Cuban baseball player (born 1964)

Osvaldo "Ozzie" Canseco Capas (born July 2, 1964) is a Cuban-American former professional baseball player. He is the identical twin brother of former Major League Baseball player José Canseco.

He was manager for the Brownsville Charros of the United League before the league's dissolution. He was previously the pitching and hitting coach for the Yuma Scorpions of the independent North American League and the manager of the Edinburg Roadrunners.

== Playing career ==
Ozzie had a brief major league career, playing in 24 career games with the Oakland Athletics and St. Louis Cardinals between and 1993. In 1991, he played in Japan for the Kintetsu Buffaloes.

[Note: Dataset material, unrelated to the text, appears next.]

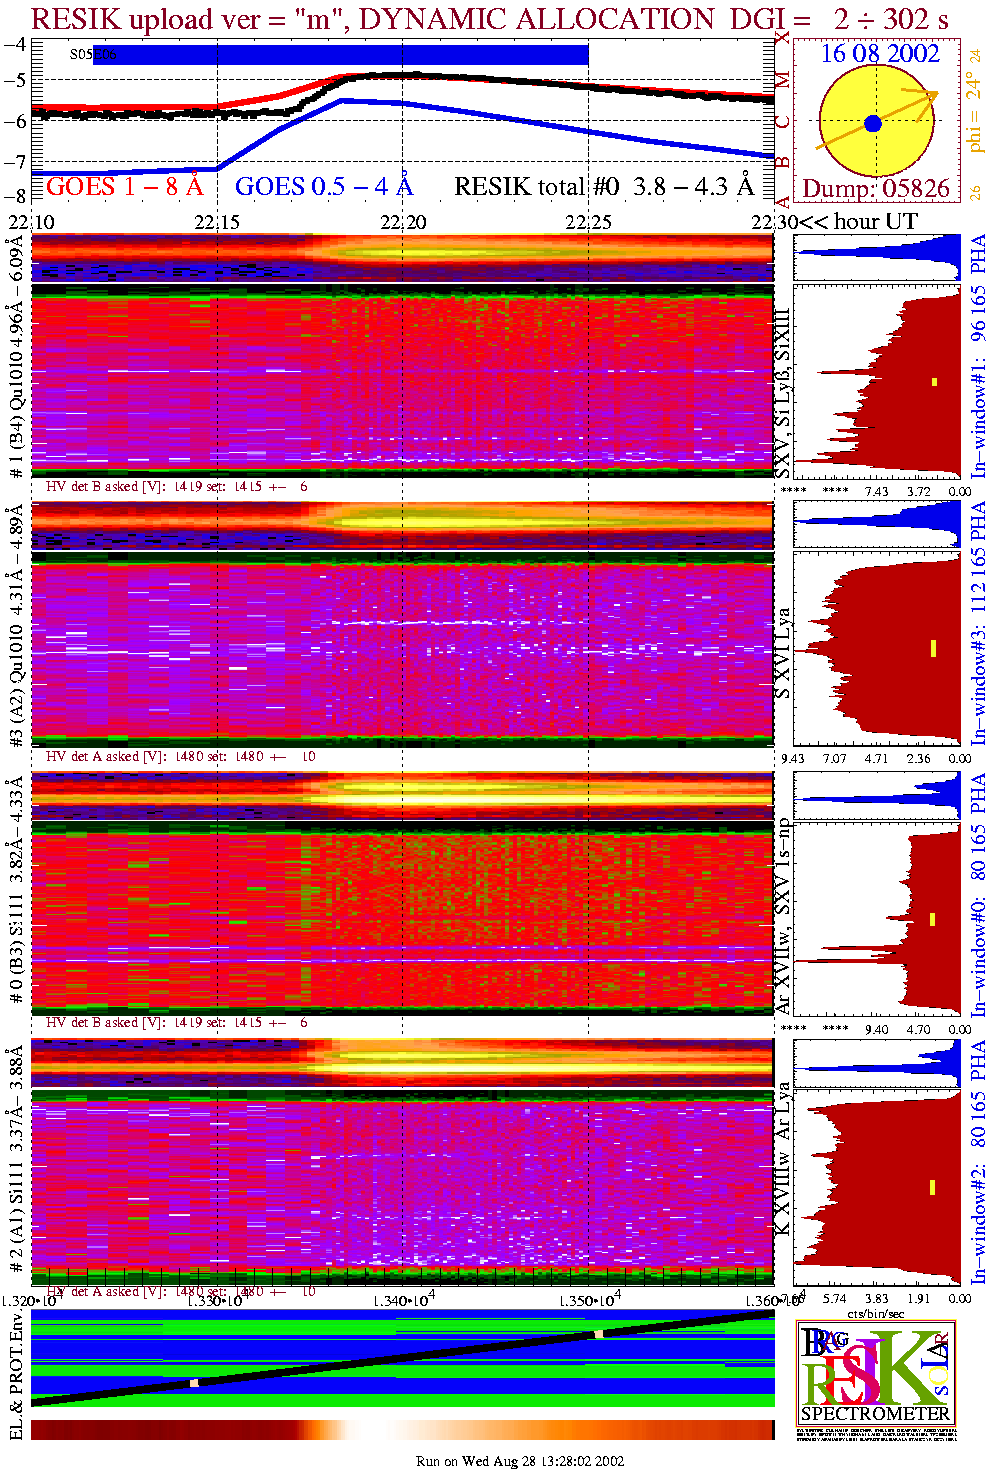The height and width of the screenshot is (1476, 1004).
Task: Click the RESIK total #0 3.8 – 4.3 Å label
Action: pyautogui.click(x=603, y=187)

Canseco was drafted as a pitcher by the New York Yankees in the second round of the 1983 Major League Baseball draft. In stark contrast to the prolific, power hitting career of his twin brother, Ozzie never hit a major league home run.

Canseco currently holds the Atlantic League single season home run record with 48, which he achieved while playing for the Newark Bears in 2000. After the season ended Canseco was named the league's MVP. Ozzie's total of 48 home runs is ironically also the Canseco family single season home run record. Ozzie's brother Jose hit 462 Major League home runs, and 98 more at other levels of professional baseball, but he never hit more than 46 in a single season.

Later Ozzie played one season in the Northern League. In 1991, he signed a one-year contract with the Kintetsu Buffaloes of the Japanese Pacific League. However, due to an injury, Ozzie would never play a game with the Buffaloes.

== Yuma Scorpions ==
On April 11, 2011, it was announced that Ozzie and his brother would play for the Yuma Scorpions of the North American League. In addition to playing, Ozzie would be the bench coach and Jose would manage the team. Ozzie played 12 games with 8 hits and 12 RBIs. His season batting average was .258.

== Other activities ==
Canseco appeared on an episode of VH1's The Surreal Life (Season 5) as a José Canseco impersonator. At the end of the program, it was revealed that he was José's twin brother. He has also reportedly appeared at baseball card shows and book signings passing himself off as his brother.

As manager of the Brownsville Charros in the United League, Ozzie pulled his team off the field with a 2–1 lead giving the RGV Whitewings a win.

== Legal troubles ==
In 2002, Canseco pleaded guilty to charges stemming from a nightclub fight on October 31, 2001. He and his brother Jose got into a fight with two California tourists at a Miami Beach nightclub that left one man with a broken nose and another needing 20 stitches in his lip; Canseco was charged with two counts of aggravated battery. The brothers received probation and community service. Ozzie was sentenced to 18 months' probation, 200 hours of community service, and anger management classes.

In 2003, Canseco was sentenced to four months in jail for possessing an illegal anabolic steroid and driving with a suspended license.